_Given request A_
Decide whether each statement agrees with the aria analysis, answering yes or no and quoting the deciding words from it exactly. (i) The aria's salient melodic intervals are a perfect fifth and a minor third. (ii) The words ‘military bearing’ are ironically set to Ex 27(b). (iii) Figure (b) creates an impression of bland indulgence.
_Given request B_
Reproduce word for word the part of the aria analysis starting at "Ex 29 establishes" and ending at "are to achieve.".

_Extract_
■ ■ ■
Ex 29 establishes the aria’s salient melodic intervals - perfect fifth and major third, as in (a) - and its dominant rhythms, as in the orchestral figurations accompanying (c), themselves based on Ex 28(b). (a) combines with diatonic G major chords to produce an impression of bland indulgence. (b), itself a transformation of part of (a), creates a solemn mood, handy when patriotic sentiments are being invoked. The actual words ‘military bearing’ are ironically set to Ex 27(b), and to the chord progressions associated with ‘Stand easy!’ in Ex 28. Even the insignificant-sounding augmented octave figure following this attains some importance later in connection with the ‘great things’ the Tigers are to achieve.
■ ■ ■
_Data shown_
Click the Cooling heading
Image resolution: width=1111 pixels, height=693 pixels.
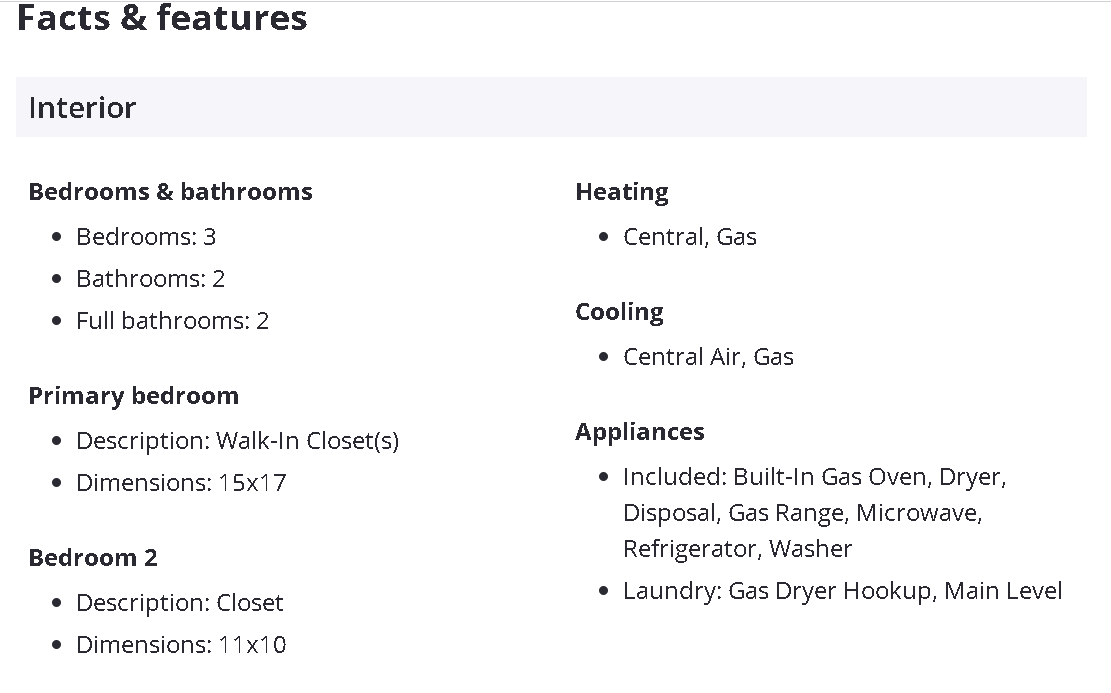(619, 312)
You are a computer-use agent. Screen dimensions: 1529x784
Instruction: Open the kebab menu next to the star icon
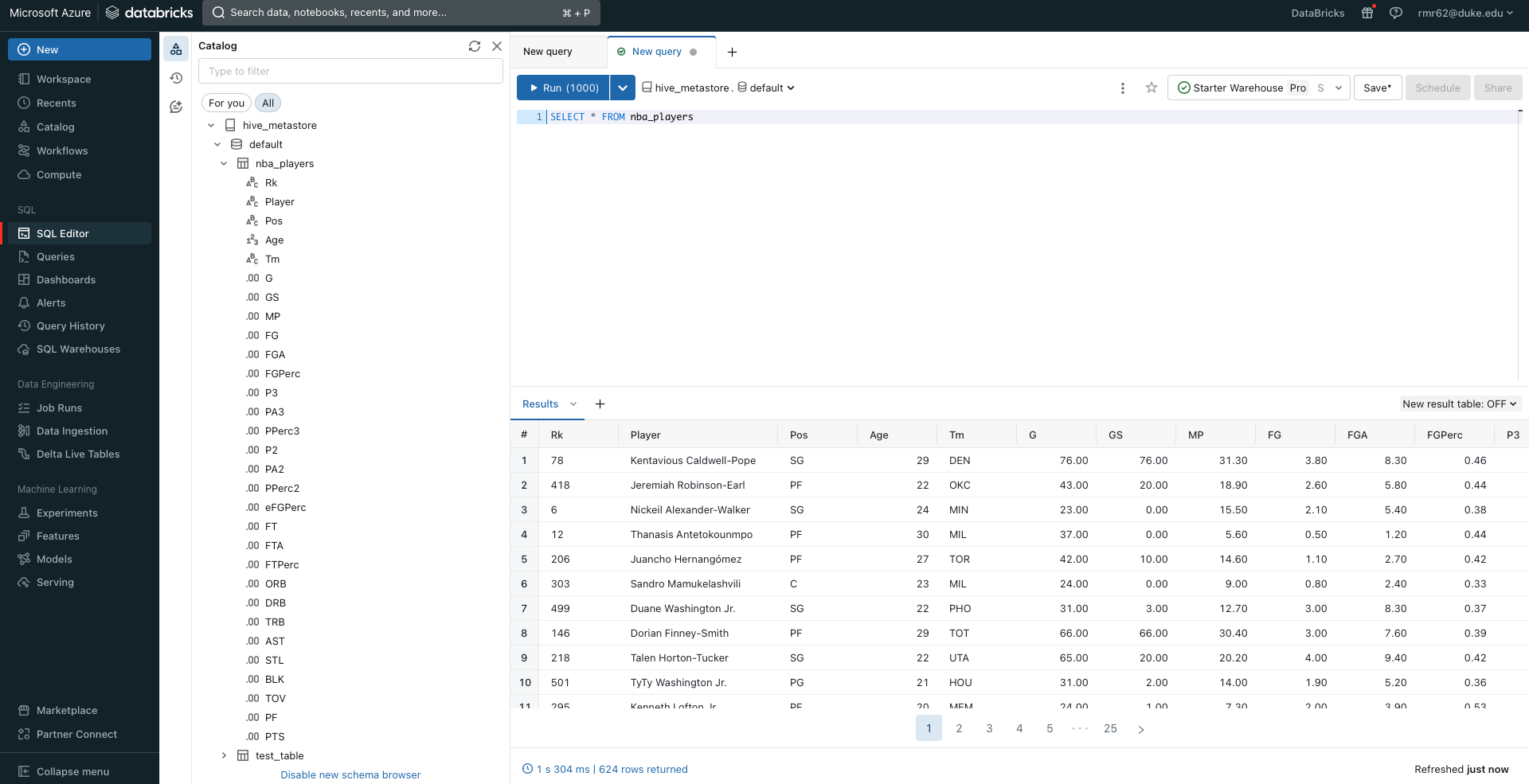(1123, 88)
■ ■ ■
_Task answer A_
(i) No: "perfect fifth and major third"
(ii) Yes: "The actual words ‘military bearing’ are ironically set to Ex 27(b)"
(iii) No: "(b), itself a transformation of part of (a), creates a solemn mood"

_Task answer B_
Ex 29 establishes the aria’s salient melodic intervals - perfect fifth and major third, as in (a) - and its dominant rhythms, as in the orchestral figurations accompanying (c), themselves based on Ex 28(b). (a) combines with diatonic G major chords to produce an impression of bland indulgence. (b), itself a transformation of part of (a), creates a solemn mood, handy when patriotic sentiments are being invoked. The actual words ‘military bearing’ are ironically set to Ex 27(b), and to the chord progressions associated with ‘Stand easy!’ in Ex 28. Even the insignificant-sounding augmented octave figure following this attains some importance later in connection with the ‘great things’ the Tigers are to achieve.